I really hate how people are so difficult to understand sometimes, I love the poem ‘Marrysong’, by Dennis Scott – I actually understand the poem and sympathize and can actually empathize with the narrator of the poem, something that doesn’t happen very often.

“Year after year, that territory, without seasons, shifted” / “All, all was each day new: the shadows of her love shortened or grew like trees seen from an unexpected hill” / So he accepted that geography, constantly strange. Wondered. Stayed home increasingly to find his way among the landscapes of her mind.”

~ ● ~

Today was a pretty slack day in school, I guess. Well, 3/4 spent in school, because we went to see the Terracotta Warriors exhibition at the ACM (Oh which reminds me, I have an essay to do about it -_-). It was pretty dry and the woman kept delaying us by saying there was “one more thing” to tell us, oh gosh. And this guy was tagging along with us for the (free) guided tour lul.
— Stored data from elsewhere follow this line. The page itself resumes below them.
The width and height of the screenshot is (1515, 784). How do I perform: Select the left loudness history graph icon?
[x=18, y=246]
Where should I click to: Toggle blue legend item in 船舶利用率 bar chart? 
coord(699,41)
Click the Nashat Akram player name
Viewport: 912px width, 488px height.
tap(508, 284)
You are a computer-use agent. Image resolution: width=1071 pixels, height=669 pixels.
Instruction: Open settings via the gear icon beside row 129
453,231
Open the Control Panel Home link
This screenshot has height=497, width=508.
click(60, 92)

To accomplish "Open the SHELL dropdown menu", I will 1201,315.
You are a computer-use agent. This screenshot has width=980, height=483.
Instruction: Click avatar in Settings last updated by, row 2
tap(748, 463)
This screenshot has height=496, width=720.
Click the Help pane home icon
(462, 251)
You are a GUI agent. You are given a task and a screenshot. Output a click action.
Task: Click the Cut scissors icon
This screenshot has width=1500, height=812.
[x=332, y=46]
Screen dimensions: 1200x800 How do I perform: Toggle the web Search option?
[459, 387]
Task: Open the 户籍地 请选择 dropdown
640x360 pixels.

I actually bothered to do stuff in PE today! ^_^ Hehe and I ran, I actually ran 1.6km (lol though I came home and put all the calories back on sigh) and participated in captain’s ball hehe #proudkid. Legs are kind of aching now, though! Something happened after PE which made me really annoyed, pissed, and upset. I wish some people could be more sensitive and empathetic omg, but I guess they’re just a little too dumb and self-absorbed to realise. Like seriously, would you like it if someone was like that to you? And it’s something pretty sensitive, okay. If it was me I would have cut you by now. (Well obviously not but yeah). Insensitive bleeps.

K. Went to Novena + United Square after school with Max & Ruru! 🙂 It was fun, though I don’t know why but I felt kind of tired. Odd.. Haha. Walked around alot, hehe. Went home…..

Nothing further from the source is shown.